En outre, la France pouvait, elle, demander la gouvernance de la BCE. Pour une femme, parité oblige. Une nomination pour 8 ans sur un poste qui arrive également à échéance. Une partie du PPE refuse le compromis Macron-Merkel qui prive son chef de file Manfred Weber de la présidence de la Commission. Proche dans la nuit, l’accord a été bloqué par de petits pays, selon une source européenne : Irlande, Lettonie, Croatie et plusieurs pays de l’est du « groupe de Visegrad » qui s’estimaient insuffisamment représentés.

« Un club de 28 qui se réunit sans jamais se décider »

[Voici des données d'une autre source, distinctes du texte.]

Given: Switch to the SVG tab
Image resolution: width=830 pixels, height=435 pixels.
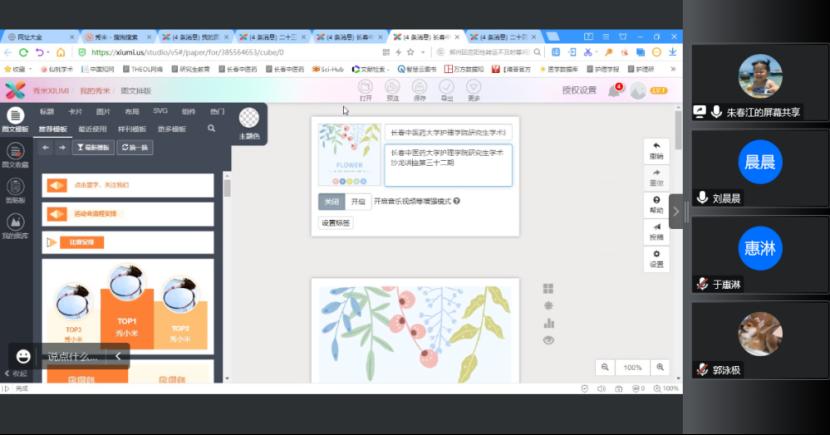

Vers midi, le sommet a été interrompu avec un nouveau rendez-vous le lendemain matin, rare décision qui contraint 28 chefs d’Etat et de gouvernement à chambouler leur agenda. Fatigué après une semaine au Japon, Emmanuel Macron s’est emporté contre cet « échec ». « Cela donne une très mauvaise image de l’Europe, une image pas sérieuse », « pas crédible au plan international », a-t-il fustigé, regrettant « des heures passées en palabres » qui transforment l’UE en « un club de 28 qui se réunit sans jamais se décider ».

Il en a profité pour réclamer une réforme de la gouvernance pour que l’UE ne soit plus « l’otage de petits groupes ». Angela Merkel a au contraire cherché à minimiser le report, estimant que prendre son temps valait la peine pour éviter « cinq ans de tensions » en raison de mauvais choix.

Un compromis trouvé sur le casting Timmermans-Weber ?

La situation n’est pas pire qu’en 2014, où il avait fallu trois sommets pour attribuer la présidence de la Commission à Jean-Claude Juncker (PPE) et celle du Parlement à Martin Schulz, chef de file des sociaux-démocrates. Un quatrième sommet fin août avait porté sur le poste de président du Conseil et de Haut représentant. Les consultations se sont poursuivies lundi soir entre les 28 ainsi qu’entre groupes politiques à Strasbourg, où le nouveau Parlement ouvre sa session ce mardi.

Emmanuel Macron et Angela Merkel ont tous deux dit espérer un accord rapide mardi matin. Selon une source européenne, un compromis pourrait être trouvé sur le casting Timmermans-Weber. Si les 28 échouaient de nouveau mardi à s’accorder sur des noms qui doivent respecter des équilibres géographiques, politiques et femmes/hommes, un effet domino risque de se faire sentir jusqu’à Strasbourg. Les eurodéputés pourraient en effet choisir de retarder l’élection de leur président, l’une des variables de l’équation de Bruxelles.